Ai fini delle disposizioni del comma precedente, si intendono
ultimati gli edifici nei quali sia stato eseguito il rustico e
completata la copertura, ovvero, quanto alle opere interne agli
edifici già esistenti e a quelle non destinate alla residenza, quando
esse siano state completate funzionalmente.
Alla richiesta di sanatoria ed agli adempimenti relativi possono
altresì provvedere coloro che hanno titolo, ai sensi della L. 28
gennaio 1977, n. 10, a richiedere la concessione edilizia o
l'autorizzazione nonché, salvo rivalsa nei confronti del
proprietario, ogni altro soggetto interessato al conseguimento della
sanatoria medesima.
Conservano efficacia gli atti ed i provvedimenti adottati in
applicazione delle disposizioni dell'art. 6 del D.L. 31 luglio 1982,
n. 486, dell'art. 9 del D.L. 30 settembre 1982, n. 688, e del D.L. 5
ottobre 1983, n. 529, non convertiti in legge.
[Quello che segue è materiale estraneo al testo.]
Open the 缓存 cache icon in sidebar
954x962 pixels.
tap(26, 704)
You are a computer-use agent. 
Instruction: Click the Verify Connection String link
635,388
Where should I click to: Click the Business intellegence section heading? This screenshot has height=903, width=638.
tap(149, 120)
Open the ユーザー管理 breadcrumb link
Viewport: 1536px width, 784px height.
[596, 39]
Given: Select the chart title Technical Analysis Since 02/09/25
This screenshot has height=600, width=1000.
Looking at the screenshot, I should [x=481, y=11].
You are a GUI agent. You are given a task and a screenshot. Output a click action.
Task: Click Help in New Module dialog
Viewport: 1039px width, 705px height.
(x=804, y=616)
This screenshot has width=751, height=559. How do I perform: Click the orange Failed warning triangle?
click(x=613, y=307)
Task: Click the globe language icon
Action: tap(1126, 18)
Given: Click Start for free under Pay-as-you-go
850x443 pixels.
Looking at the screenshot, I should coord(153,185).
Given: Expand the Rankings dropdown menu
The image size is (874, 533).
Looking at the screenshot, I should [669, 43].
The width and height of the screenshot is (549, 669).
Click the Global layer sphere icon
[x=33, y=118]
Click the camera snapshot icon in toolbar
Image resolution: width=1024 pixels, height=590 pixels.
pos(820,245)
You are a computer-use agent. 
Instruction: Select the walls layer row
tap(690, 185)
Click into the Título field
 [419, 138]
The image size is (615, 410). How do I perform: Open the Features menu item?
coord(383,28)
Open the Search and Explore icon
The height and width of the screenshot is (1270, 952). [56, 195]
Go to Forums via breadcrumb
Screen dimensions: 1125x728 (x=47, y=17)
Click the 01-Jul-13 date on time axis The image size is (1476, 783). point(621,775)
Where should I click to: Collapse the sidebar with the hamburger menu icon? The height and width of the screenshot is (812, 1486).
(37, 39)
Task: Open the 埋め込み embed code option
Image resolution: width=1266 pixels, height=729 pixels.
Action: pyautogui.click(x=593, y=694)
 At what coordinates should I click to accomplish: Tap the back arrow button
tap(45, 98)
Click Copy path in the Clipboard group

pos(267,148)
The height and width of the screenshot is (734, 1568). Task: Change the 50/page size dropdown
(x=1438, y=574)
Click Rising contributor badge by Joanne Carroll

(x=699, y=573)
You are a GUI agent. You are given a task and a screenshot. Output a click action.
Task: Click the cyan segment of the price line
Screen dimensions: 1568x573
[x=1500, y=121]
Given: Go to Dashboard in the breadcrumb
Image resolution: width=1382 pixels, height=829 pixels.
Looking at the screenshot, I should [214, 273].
Restano fermi i
rapporti giuridici sorti sulla base delle medesime disposizioni anche
ai fini dei provvedimenti che i comuni, in ordine alle richieste di
sanatoria già presentate, devono adottare per la definitiva
determinazione della oblazione ai sensi della presente legge.
Per le opere ultimate anteriormente al 1º settembre 1967 per le
quali era richiesto, ai sensi dell'art. 31, primo comma, della L. 17
agosto 1942, n. 1150, e dei regolamenti edilizi comunali, il rilascio
della licenza di costruzione, i soggetti di cui ai commi primo e
terzo del presente articolo conseguono la concessione in sanatoria
previo pagamento, a titolo di oblazione, della somma determinata a
norma dell'articolo 34 della presente legge.